山を越え、ようやくたどり着いたのは、小さな村だった。
村は静かで、あまり人の気配が感じられない。
あたりは静寂に包まれ、月明かりだけが二人の足元を照らしていた。
「ここが……」
ころんは、息を呑みながらその村を見つめる。
あまりにも人が少ないように感じ、なんとなく不安が募った。
「大丈夫だ。ここならしばらくは安全だろう。」
さとみがそう言いながら、村の一軒家の前で立ち止まった。
その家は、古びた木造の家で、とても小さな宿らしい
「ここに泊まろうか。」
さとみが言うと、ころんはしばらく黙ってから、頷いた。
「お方さま、ありがとう。私は――本当にあなたに守られてばかりです。」
その言葉を聞いて、さとみは優しく微笑んだ。
「お前がいなければ、俺もここまで来ることはできなかった。

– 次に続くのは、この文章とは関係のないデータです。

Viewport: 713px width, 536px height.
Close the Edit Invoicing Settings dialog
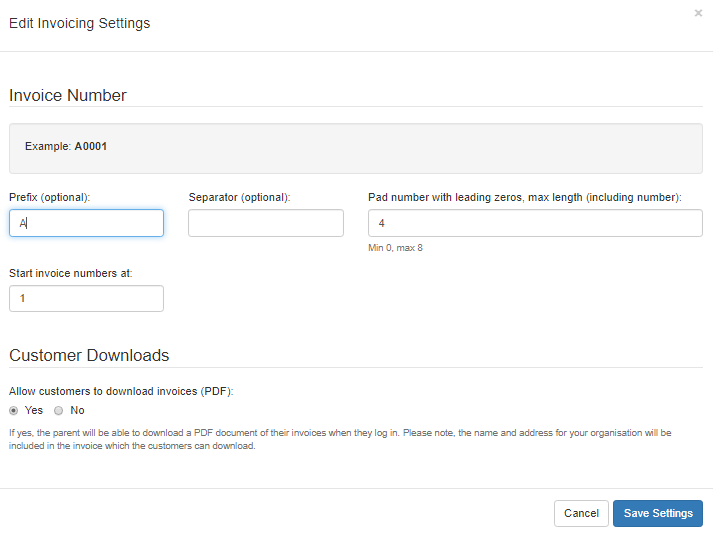pos(697,14)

お前も守りたかったから、ここまで来たんだ。」
二人はそのまま、宿の扉を開けて中へと入った。
中は想像以上に静かで、温もりを感じる場所だった。
囲炉裏の火が、ほんのりと灯り、床にはシンプルな布団が並べられていた。
「ここで、しばらく休もう。」
さとみはそう言って、ろうそくの灯りをゆっくりと点けた。
ころんはその灯りの中で、深いため息をつきながら、さとみを見つめる。
「お方さま、私はあなたを守り続けるつもりです。でも、私が守ると言っても、あなたを完全に守れるのか、私は不安でなりません。」
その言葉に、さとみはまた静かに微笑んだ。
「お前が守ると言ってくれるなら、それだけで十分だ。俺もお前を守り、愛し続ける。それが、俺たちの運命だろう?」
ころんはその言葉に心を動かされ、うなずく。